04 de Janeiro de 2020
Por que a bolha da maconha legal do Canadá estourou
Quando o Canadá legalizou a maconha, cerca de um ano atrás, a disputa para entrar no recém-criado mercado, que envolveu investidores como o rapper Snoop Dogg e um ex-chefe da polícia de Toronto, foi apelidada pela imprensa de “corrida verde”.
Mas, assim como na corrida pelo ouro nos anos 1850, o brilho desvaneceu, e investidores acabaram comendo poeira. Para completar, a despeito da legalização, muitos canadenses ainda compram maconha no mercado negro.

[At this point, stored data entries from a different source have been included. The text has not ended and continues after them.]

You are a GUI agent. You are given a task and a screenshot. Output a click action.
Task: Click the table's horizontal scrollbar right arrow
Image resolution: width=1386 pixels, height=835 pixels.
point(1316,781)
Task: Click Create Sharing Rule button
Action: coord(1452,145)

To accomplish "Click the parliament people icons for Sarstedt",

“Não era preciso ser um especialista para reconhecer que essas transações (financeiras envolvendo a maconha) estavam baseadas em fantasia”, diz Jonathan Rubin, CEO da New Leaf Data Services.
Com décadas de experiência no mercado de commodities de energia, Rubin viu a legalização da cannabis em Estados como Colorado e Califórnia, nos EUA, e depois no Canadá, como oportunidade única para estrear em uma nova commodity.

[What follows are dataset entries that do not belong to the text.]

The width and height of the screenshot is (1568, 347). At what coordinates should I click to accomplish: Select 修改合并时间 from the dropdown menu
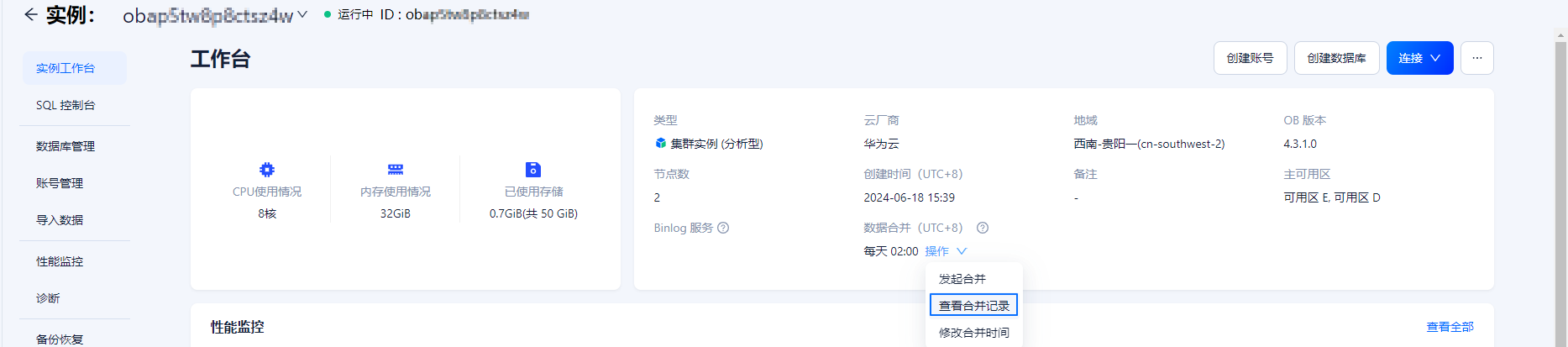tap(974, 333)
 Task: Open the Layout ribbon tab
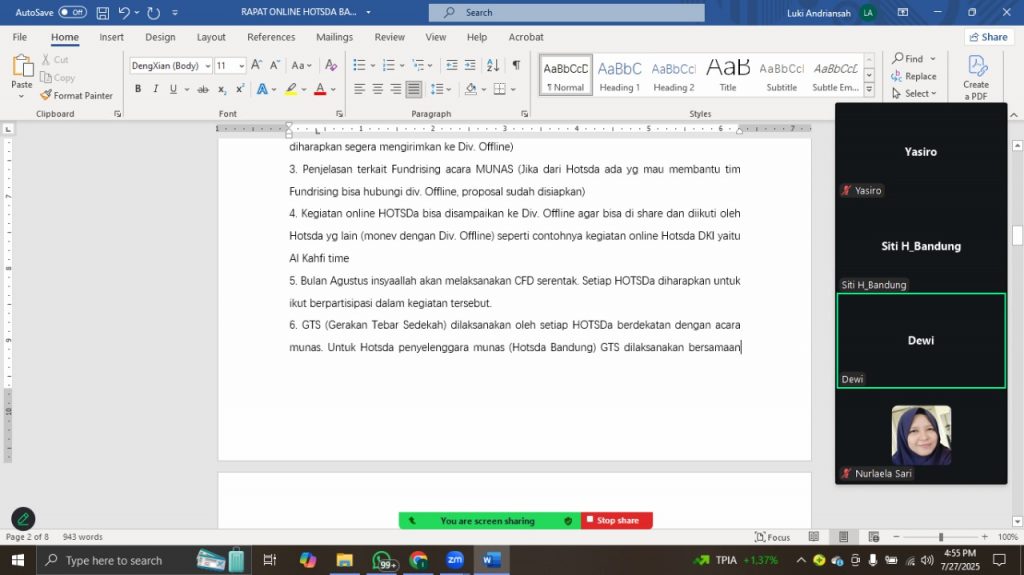click(211, 37)
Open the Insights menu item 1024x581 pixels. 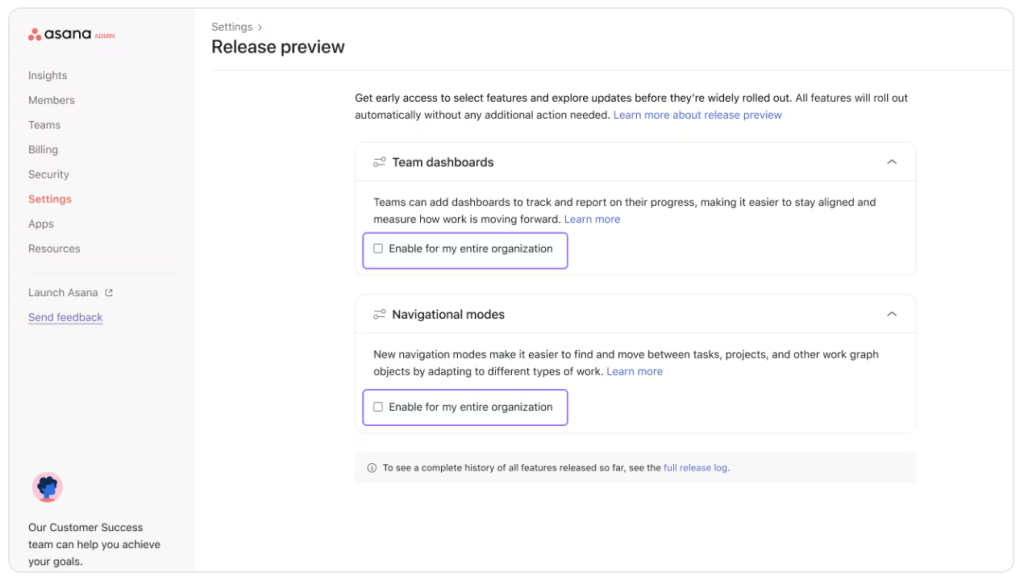tap(47, 75)
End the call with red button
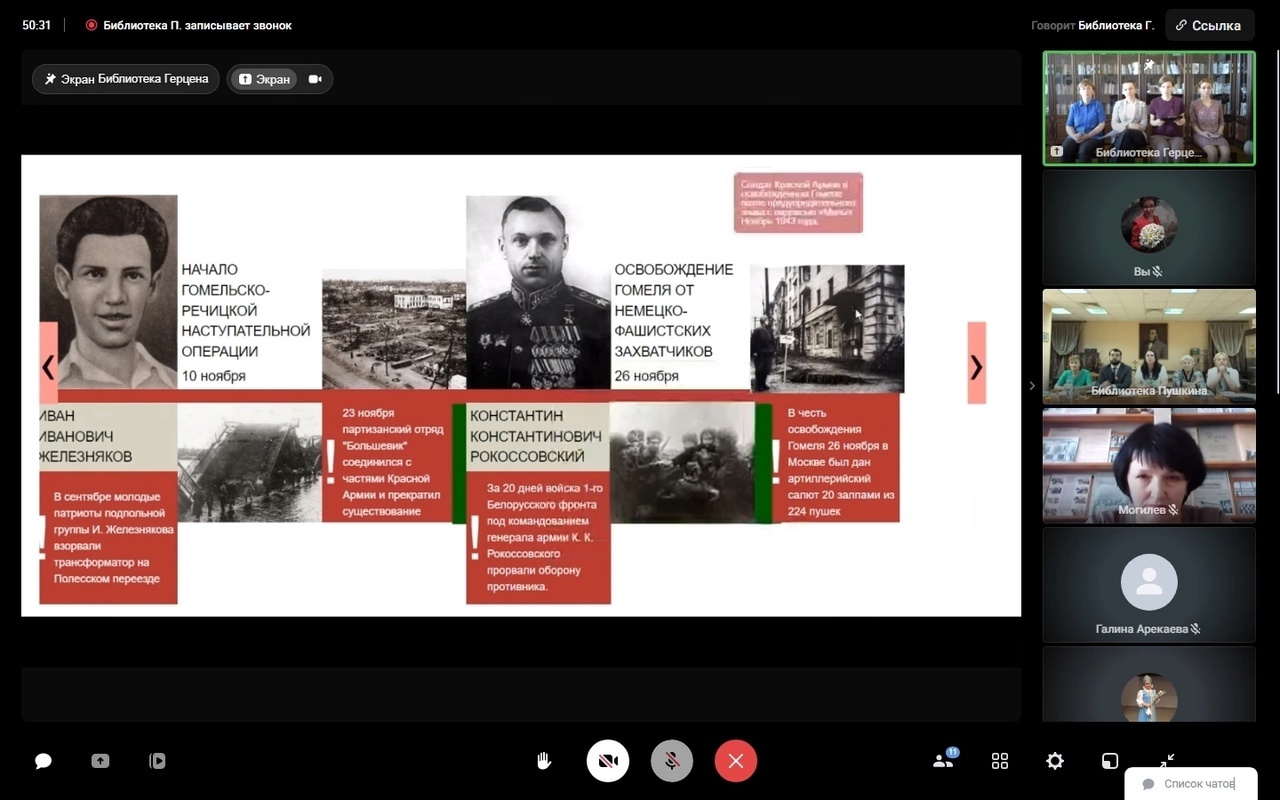Image resolution: width=1280 pixels, height=800 pixels. click(x=736, y=761)
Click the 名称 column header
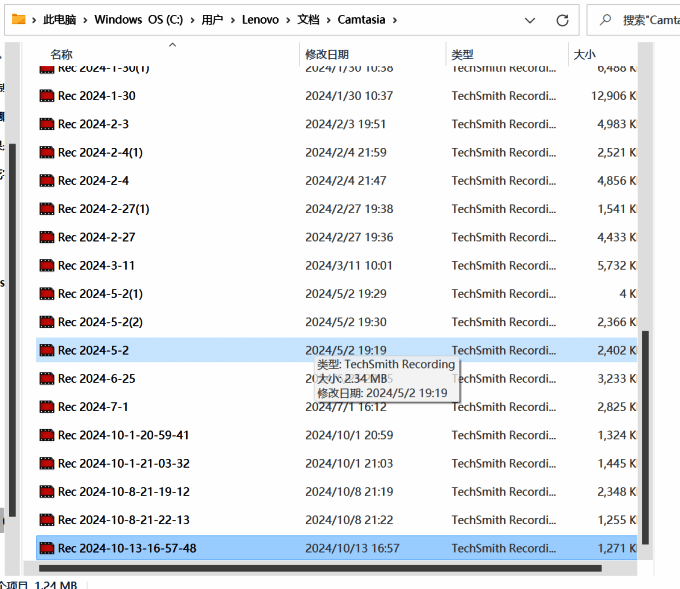 pos(61,54)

“Tive uma epifania de que essa iria ser uma commodity como qualquer outra”, ele disse à BBC. Ou seja: para ele, o preço da cannabis no atacado flutuaria como o valor do trigo ou do porco.
Por isso, em vez de investir no produto em si, Rubin começou a New Leaf para rastrear o preço da cannabis nos Estados onde era legal. Investidores e outras pessoas do setor pagam pelo acesso a esses dados.

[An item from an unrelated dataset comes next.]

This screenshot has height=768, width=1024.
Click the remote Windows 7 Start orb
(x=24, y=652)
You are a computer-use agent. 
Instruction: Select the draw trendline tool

Esse modelo de negócios deu a Rubin um ponto de vista interessante de como o mercado se desenvolveu. No Canadá, diz, ele decepcionou.
“Não houve o crescimento em vendas e os ganhos imaginados”, afirmou ele. “Não quero dizer que é um fracasso, mas definitivamente houve decepções.”
Os preços no atacado caíram cerca de 17% desde que a New Leaf começou a rastrear os dados, o que manteve as margens de lucro apertadas para os produtores.
As vendas também desaceleraram, de acordo com o Statistics Canada.
Isso causou uma montanha-russa nos preços das ações de empresas de capital aberto no mercado de cannabis.
Em maio de 2018, a produtora canadense Canopy Growth ganhou as manchetes quando se tornou a primeira empresa de maconha a ser listada na Bolsa de Valores de Nova York.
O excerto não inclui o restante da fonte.